Filter the listing down to the lines containing the word "first".

+++ Source material

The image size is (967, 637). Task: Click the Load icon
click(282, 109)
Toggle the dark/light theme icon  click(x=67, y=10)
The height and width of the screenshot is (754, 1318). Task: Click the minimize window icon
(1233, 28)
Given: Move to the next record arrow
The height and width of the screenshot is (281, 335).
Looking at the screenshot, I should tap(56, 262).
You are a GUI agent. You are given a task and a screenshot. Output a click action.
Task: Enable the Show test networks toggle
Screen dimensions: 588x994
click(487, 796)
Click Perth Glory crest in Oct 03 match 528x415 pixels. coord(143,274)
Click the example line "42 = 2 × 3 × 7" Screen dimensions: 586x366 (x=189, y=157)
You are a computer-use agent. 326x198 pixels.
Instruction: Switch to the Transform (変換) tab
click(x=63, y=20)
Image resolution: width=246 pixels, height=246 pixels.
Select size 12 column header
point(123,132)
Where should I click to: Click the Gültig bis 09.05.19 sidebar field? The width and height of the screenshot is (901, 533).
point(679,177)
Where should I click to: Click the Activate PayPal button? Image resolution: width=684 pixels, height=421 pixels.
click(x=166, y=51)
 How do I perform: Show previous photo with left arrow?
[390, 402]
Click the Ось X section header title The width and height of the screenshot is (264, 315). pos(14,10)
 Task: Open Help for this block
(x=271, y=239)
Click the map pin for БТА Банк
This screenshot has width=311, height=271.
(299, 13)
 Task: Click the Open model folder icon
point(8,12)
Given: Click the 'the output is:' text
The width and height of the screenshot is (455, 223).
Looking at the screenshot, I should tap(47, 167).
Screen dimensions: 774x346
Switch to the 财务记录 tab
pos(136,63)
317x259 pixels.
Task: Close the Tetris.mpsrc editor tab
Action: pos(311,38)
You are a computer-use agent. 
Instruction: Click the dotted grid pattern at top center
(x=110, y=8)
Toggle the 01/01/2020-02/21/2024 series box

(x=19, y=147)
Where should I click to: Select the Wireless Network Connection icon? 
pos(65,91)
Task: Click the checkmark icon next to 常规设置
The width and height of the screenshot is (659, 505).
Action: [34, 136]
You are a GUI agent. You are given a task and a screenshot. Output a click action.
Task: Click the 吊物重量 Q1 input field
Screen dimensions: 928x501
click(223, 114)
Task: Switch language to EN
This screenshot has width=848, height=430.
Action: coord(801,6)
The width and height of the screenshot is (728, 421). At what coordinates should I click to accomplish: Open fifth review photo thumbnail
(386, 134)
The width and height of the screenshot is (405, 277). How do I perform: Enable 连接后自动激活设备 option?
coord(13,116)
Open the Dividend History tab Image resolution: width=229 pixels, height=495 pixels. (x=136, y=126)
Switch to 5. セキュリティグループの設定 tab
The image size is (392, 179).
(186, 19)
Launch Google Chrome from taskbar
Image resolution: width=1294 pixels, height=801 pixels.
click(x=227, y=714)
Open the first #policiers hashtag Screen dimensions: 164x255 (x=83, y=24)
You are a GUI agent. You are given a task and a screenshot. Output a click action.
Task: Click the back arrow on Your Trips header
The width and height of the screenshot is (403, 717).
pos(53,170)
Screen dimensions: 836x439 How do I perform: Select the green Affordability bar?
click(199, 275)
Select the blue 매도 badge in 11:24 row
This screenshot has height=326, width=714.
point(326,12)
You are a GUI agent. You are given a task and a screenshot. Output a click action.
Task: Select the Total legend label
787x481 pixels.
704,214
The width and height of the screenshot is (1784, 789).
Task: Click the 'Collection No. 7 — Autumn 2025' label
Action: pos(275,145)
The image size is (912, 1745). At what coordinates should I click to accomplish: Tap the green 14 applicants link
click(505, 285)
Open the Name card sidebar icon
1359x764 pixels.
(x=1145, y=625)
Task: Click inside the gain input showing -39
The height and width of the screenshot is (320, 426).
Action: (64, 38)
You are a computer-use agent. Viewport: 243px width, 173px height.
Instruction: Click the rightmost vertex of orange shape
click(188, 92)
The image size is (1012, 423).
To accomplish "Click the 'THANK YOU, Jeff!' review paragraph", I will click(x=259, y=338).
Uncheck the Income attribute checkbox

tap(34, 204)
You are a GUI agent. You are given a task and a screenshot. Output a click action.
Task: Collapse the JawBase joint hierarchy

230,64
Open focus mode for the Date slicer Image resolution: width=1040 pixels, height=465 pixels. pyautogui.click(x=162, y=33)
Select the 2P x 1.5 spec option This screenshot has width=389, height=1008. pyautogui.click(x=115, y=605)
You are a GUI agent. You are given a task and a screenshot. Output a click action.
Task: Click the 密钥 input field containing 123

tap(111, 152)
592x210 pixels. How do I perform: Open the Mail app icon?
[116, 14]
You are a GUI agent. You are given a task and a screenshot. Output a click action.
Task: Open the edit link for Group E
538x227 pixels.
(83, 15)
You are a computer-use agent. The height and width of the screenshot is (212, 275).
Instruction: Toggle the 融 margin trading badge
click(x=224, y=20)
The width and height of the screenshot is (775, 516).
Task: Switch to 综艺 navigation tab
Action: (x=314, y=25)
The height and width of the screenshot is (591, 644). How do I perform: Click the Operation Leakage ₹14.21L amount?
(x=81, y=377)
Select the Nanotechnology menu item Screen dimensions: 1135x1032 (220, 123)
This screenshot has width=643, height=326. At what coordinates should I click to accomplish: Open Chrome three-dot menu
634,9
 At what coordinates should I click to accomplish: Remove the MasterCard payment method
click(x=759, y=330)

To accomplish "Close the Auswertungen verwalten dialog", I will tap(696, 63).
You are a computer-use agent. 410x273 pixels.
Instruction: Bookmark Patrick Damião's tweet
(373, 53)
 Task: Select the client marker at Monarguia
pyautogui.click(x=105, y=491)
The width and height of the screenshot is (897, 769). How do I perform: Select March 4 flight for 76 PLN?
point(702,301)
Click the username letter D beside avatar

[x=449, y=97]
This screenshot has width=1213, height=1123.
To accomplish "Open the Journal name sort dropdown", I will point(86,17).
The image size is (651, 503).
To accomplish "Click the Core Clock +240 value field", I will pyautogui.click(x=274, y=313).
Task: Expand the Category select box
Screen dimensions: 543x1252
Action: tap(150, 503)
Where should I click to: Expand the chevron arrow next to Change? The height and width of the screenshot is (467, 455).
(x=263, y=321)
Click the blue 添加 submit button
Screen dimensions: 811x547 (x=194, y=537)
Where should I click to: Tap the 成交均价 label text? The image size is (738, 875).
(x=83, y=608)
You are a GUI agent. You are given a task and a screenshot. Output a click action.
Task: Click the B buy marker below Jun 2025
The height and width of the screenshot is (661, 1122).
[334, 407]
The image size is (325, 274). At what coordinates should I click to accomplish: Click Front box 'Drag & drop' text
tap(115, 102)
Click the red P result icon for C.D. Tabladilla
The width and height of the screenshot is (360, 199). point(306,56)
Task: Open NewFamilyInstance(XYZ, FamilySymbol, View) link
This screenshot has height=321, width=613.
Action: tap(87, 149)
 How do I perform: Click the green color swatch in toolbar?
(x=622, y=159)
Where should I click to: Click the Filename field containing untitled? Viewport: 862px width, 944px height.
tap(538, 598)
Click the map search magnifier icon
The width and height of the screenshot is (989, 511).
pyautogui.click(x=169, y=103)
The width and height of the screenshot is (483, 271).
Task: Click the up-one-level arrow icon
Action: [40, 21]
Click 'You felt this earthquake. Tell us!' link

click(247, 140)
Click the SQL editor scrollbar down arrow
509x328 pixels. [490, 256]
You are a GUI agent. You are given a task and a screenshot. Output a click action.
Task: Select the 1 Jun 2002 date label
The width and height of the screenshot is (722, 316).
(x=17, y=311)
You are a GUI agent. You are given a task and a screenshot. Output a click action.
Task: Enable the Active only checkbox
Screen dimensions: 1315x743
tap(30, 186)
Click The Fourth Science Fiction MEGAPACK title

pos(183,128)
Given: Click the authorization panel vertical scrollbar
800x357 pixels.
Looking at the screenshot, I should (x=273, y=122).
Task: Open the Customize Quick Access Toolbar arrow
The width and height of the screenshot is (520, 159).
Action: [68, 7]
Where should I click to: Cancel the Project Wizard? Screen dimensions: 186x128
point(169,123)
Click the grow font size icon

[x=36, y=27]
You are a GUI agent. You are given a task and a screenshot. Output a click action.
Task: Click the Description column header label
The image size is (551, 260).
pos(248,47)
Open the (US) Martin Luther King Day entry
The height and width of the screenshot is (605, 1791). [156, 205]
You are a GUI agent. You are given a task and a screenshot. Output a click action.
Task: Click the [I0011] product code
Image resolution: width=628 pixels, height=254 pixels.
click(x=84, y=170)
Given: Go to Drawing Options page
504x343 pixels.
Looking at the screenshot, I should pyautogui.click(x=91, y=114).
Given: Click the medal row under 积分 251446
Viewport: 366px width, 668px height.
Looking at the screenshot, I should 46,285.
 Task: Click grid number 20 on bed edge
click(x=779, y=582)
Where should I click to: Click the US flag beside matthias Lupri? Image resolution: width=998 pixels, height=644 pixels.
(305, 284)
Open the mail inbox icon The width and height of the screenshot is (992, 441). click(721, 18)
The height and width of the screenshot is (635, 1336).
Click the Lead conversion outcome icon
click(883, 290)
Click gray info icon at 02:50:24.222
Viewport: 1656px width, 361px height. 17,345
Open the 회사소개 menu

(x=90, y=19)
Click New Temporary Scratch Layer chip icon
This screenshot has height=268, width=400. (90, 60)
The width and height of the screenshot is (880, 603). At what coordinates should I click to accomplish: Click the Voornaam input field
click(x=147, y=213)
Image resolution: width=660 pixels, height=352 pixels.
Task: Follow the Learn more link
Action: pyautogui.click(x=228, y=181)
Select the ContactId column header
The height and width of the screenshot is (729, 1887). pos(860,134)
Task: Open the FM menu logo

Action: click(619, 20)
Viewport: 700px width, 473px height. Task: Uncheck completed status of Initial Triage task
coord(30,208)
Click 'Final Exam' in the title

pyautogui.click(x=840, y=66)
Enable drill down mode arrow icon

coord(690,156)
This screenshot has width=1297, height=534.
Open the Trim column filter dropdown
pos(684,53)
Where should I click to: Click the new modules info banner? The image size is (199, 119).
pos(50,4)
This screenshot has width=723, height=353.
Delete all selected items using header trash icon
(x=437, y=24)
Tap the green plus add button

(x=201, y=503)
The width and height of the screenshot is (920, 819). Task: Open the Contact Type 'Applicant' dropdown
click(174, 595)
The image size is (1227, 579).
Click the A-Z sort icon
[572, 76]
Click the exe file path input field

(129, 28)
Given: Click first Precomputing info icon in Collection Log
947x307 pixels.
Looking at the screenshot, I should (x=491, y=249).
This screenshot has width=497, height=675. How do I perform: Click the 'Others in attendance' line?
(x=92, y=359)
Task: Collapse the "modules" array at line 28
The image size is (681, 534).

++++++

• [Solved problem]:
Open the first #policiers hashtag Screen dimensions: 164x255 (x=83, y=24)
Given: Click first Precomputing info icon in Collection Log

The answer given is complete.